## Brief
Reproduce verbatim the stretch of the material from its start through the line containing "Action: point(8,447)", including that line.

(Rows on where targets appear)
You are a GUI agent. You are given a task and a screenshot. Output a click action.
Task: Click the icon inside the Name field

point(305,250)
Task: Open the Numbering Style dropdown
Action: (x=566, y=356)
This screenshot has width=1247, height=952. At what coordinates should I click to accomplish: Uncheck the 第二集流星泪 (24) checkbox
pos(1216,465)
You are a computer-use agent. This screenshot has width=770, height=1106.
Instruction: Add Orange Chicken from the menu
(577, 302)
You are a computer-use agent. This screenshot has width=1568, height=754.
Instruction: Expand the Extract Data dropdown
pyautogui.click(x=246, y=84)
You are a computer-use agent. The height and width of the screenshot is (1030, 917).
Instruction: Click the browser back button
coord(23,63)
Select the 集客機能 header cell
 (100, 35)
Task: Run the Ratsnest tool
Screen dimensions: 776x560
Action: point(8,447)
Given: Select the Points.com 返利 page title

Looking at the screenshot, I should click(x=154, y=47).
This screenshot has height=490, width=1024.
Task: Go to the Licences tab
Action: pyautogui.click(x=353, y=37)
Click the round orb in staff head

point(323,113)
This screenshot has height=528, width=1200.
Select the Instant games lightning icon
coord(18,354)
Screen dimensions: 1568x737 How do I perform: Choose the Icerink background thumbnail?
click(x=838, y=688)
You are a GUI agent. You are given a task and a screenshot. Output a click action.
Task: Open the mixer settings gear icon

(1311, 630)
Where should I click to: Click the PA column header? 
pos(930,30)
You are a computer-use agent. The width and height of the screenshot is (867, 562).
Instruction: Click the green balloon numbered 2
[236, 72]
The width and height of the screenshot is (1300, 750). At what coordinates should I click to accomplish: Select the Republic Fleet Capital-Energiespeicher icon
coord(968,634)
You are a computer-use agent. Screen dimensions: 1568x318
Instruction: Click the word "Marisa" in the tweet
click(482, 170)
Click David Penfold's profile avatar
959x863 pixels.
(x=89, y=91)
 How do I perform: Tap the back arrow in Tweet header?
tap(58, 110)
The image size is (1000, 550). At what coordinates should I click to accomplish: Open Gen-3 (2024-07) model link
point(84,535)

## Answer for the task
You are a GUI agent. You are given a task and a screenshot. Output a click action.
Task: Click the icon inside the Name field

point(305,250)
Task: Open the Numbering Style dropdown
Action: (x=566, y=356)
This screenshot has width=1247, height=952. At what coordinates should I click to accomplish: Uncheck the 第二集流星泪 (24) checkbox
pos(1216,465)
You are a computer-use agent. This screenshot has width=770, height=1106.
Instruction: Add Orange Chicken from the menu
(577, 302)
You are a computer-use agent. This screenshot has width=1568, height=754.
Instruction: Expand the Extract Data dropdown
pyautogui.click(x=246, y=84)
You are a computer-use agent. The height and width of the screenshot is (1030, 917).
Instruction: Click the browser back button
coord(23,63)
Select the 集客機能 header cell
 (100, 35)
Task: Run the Ratsnest tool
Screen dimensions: 776x560
Action: point(8,447)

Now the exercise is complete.